*Required action 1*. Write out the passage about Rachel and Avraham word for word, everything from "Friday was the" down to "in her place.".
*Required action 2*. Extend the passage about Rachel and Avraham, picking up right after its final sentence.

*Selected text*.
Friday was the 11th of Cheshvan, the date of Mother Rachel, Rachel Imeinu's death. What is the secret of her strength? Rabbanit Yemima Mizrahi relates the following:
"This week I filmed a class at Rachel's Tomb. I met there a sweet Bat Mitzvah girl. I said to her: Do you know where you are? You are next to the one whose wedding celebration was canceled. This is not what Rachel imagined her wedding day would be like. She looked forward to it, waited, only to be disappointed when it was canceled. At the last minute, her sister Leah got married in her place.
"Yet Rachel did not react by disrespecting Leah, but by helping her. You, too, did not want your Bat Mitzvah day to look like this. You wanted a large celebration. But it was precisely from within her pain of missing out that Rachel told herself: It's true, they took away my celebration, but I will not allow them to take away my desire to do good. I do not want to cause embarrassment for my sister Leah. At the height of her own embarrassment and disappointment, Rachel thought about her sister. This is the power of Rachel, a power that can light up the world.
Since the start of the corona, celebrations and dreams have been canceled for all of us. Our situation is not simple. But when it is dark for ourselves, we must try and not make it dark for others, to try instead to bring them light. This is the greatness of Rachel, and this is what I wish for all of us. It is precisely when our celebrations have been canceled and we are missing out that the time is right for accessing the powerful light giving capacity of Rachel."
Avraham and us: Bringing blessing to the whole world
In this week's Torah portion, Avraham Avinu receives a promise: *"And all the families of the earth shall be blessed in you."* (Genesis 12:3). Daily hardships cause us to forget this mission of ours, to be a blessing to the whole world. But here are two examples that demonstrate how those on earth have been blessed on our account:
The first example is found in Jewish Nobel prize recipients. In recent days, the winners of this year's Nobel prizes were announced. At least three Jews appear on the brief list: Louise Gluck won the Nobel Prize in Literature, Roger Penrose the prize in physics, and Paul Milgrom the prize in economics. Up until today, 900 Noble prizes have been awarded and more than 200 of them have been received by Jews. Jews comprise one fifth of one percent of the world's population but more than 22% of those who have won Nobel prizes. It's not a racist claim that we are smarter than other people, but a fact that our thousands of years of investment in mind and spirit, in intense study and scholarship, have simply borne fruit.

Data drawn from a collection
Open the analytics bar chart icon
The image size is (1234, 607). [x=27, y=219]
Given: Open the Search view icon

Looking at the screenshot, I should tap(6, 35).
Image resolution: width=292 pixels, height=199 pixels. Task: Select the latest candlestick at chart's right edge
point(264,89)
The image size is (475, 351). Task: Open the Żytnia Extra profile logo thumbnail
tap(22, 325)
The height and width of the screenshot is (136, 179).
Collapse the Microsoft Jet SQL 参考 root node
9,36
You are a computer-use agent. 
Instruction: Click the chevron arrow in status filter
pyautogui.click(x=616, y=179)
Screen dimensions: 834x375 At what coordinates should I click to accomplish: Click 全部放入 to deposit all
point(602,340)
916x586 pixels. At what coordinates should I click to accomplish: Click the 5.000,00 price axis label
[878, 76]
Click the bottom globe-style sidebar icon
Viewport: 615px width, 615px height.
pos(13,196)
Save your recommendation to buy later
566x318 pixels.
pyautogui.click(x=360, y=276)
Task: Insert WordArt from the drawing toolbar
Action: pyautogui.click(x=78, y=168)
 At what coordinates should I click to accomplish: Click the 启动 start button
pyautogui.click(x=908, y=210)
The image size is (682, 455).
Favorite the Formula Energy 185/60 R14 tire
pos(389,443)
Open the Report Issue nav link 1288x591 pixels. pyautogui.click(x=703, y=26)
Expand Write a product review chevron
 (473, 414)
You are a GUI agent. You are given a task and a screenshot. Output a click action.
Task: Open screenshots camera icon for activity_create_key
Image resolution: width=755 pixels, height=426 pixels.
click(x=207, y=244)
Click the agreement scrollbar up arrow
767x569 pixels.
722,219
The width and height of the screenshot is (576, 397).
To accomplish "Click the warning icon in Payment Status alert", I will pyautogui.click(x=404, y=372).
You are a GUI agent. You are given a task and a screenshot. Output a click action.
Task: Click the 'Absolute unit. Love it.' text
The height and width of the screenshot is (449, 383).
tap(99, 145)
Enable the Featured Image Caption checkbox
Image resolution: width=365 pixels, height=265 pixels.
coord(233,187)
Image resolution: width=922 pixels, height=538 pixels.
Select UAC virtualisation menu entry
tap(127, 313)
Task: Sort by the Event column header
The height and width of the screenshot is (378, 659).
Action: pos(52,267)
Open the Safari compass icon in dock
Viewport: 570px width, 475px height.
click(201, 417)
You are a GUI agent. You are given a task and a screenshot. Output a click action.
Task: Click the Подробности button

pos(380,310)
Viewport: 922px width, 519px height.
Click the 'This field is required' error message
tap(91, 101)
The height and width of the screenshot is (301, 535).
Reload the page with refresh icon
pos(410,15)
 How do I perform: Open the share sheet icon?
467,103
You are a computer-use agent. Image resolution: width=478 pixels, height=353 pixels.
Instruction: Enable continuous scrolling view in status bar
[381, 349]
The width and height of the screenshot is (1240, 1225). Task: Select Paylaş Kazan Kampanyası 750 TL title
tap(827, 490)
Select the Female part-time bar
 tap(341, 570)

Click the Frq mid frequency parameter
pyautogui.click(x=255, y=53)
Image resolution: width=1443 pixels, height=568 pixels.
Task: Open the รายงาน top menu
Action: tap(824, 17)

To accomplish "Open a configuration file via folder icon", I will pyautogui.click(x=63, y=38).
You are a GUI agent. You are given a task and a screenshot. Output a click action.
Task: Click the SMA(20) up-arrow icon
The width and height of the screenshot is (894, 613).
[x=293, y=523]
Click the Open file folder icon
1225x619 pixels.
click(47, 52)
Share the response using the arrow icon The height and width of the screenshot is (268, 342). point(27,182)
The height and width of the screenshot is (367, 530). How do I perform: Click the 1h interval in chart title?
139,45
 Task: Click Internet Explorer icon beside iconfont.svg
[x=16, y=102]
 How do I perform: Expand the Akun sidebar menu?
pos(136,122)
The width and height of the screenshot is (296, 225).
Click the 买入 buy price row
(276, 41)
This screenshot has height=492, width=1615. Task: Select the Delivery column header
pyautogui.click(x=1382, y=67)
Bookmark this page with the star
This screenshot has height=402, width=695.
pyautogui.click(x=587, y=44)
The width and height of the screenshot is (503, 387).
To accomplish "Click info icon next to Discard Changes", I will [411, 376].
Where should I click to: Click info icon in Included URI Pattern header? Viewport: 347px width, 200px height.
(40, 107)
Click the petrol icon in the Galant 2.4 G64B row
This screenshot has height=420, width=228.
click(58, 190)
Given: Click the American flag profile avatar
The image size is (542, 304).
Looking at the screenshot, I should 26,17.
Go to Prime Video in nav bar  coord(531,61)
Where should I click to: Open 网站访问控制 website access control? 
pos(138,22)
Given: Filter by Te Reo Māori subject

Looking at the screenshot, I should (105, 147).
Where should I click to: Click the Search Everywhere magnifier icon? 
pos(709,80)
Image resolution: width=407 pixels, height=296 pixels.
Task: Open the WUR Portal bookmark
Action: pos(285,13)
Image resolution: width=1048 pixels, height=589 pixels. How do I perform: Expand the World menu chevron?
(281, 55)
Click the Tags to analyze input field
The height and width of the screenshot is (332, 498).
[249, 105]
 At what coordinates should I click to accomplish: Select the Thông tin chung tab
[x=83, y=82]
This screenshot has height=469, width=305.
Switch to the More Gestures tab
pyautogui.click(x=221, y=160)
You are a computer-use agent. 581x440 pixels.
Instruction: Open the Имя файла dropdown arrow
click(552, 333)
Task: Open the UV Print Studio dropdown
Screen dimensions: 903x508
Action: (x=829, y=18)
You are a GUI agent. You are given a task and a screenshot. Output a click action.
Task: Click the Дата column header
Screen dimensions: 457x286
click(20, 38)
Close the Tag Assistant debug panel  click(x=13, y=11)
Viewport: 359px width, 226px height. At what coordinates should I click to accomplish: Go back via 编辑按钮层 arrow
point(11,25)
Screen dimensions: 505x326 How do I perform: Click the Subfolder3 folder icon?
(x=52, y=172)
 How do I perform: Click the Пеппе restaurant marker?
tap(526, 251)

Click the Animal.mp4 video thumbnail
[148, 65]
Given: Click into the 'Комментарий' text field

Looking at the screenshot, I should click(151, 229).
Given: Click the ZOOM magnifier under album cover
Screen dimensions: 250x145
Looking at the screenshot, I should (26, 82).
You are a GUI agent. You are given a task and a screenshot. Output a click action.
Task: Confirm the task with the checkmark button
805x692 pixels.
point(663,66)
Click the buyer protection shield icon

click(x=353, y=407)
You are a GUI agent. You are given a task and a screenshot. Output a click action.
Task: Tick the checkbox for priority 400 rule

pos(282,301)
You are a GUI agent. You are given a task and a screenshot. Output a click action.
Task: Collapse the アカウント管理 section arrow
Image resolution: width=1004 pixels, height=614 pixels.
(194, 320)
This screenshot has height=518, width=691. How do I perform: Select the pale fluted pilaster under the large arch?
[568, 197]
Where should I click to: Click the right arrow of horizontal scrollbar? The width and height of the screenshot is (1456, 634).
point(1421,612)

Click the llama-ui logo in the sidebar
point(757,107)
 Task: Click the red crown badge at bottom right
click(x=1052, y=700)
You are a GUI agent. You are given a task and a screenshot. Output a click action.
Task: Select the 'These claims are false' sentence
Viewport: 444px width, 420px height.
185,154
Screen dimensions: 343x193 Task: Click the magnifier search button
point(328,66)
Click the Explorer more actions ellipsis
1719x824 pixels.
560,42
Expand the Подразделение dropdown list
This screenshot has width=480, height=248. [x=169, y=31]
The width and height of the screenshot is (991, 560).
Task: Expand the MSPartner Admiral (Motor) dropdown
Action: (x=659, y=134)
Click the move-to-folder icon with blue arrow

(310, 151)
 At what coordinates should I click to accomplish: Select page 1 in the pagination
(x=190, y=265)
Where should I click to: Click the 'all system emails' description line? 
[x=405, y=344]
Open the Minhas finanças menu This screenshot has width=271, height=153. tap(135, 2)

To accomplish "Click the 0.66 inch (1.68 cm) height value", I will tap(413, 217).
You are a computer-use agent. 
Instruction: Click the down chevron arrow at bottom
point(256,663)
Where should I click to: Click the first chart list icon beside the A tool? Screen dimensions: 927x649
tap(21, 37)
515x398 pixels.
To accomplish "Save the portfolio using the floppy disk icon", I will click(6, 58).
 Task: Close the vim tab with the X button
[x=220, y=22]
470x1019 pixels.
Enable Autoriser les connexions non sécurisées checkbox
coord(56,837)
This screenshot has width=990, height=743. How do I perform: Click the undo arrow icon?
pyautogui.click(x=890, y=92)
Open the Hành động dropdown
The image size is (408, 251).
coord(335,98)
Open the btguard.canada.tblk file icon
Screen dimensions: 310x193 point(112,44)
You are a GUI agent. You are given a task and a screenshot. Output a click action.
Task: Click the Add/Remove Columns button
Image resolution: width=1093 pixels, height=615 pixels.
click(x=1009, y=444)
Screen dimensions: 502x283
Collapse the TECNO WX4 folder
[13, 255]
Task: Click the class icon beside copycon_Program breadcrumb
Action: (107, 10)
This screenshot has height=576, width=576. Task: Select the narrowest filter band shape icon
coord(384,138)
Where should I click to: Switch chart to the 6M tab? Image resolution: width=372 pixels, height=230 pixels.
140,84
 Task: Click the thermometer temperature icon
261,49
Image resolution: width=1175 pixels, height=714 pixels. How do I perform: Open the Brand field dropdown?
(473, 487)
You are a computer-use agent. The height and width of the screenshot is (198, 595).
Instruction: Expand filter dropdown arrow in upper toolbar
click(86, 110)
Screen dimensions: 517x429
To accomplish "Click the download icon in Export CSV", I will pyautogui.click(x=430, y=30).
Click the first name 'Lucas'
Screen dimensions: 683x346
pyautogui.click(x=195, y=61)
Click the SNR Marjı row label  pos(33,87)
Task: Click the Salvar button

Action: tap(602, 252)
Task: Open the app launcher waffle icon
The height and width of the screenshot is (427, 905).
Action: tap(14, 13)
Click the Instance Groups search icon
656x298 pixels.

*Task output 1*.
Friday was the 11th of Cheshvan, the date of Mother Rachel, Rachel Imeinu's death. What is the secret of her strength? Rabbanit Yemima Mizrahi relates the following:
"This week I filmed a class at Rachel's Tomb. I met there a sweet Bat Mitzvah girl. I said to her: Do you know where you are? You are next to the one whose wedding celebration was canceled. This is not what Rachel imagined her wedding day would be like. She looked forward to it, waited, only to be disappointed when it was canceled. At the last minute, her sister Leah got married in her place.

*Task output 2*.
The grandfather of the grandfather of each of our Nobel prize winners sat down every day with a gemara and cracked open the problems presented there with persistence and devotion derived from curiosity and a love for Torah. The result of this effort was descendants who lead the world in bringing it blessings in every area of creative endeavor and research.
The second example of the blessings or benefits Jews bring may be found in the recent peace agreements referred to as the Abraham Accords. In this week's parasha, Avraham Avinu is commanded to go to the Land of Israel. A small step for a man, a giant leap for mankind. Thousands of years later, the Arab people recognize what we can give to the them and want to be part of our story and what we are building here. Three agreements in one month with three Arab nations: the UAE, Bahrain, and Sudan. If it were not for the corona, we would be speaking about nothing except peace with these countries, day and night. Sudan, in particular, stands out since it was a declared enemy of ours for years, but has now chosen to abandon Al-Qaeda, Iran, and the rest of the world's terrorists and to attach itself instead to the tiny Jewish state.
There is more we have to do to before completing our mission of bringing blessing to the whole world, but we are on the way.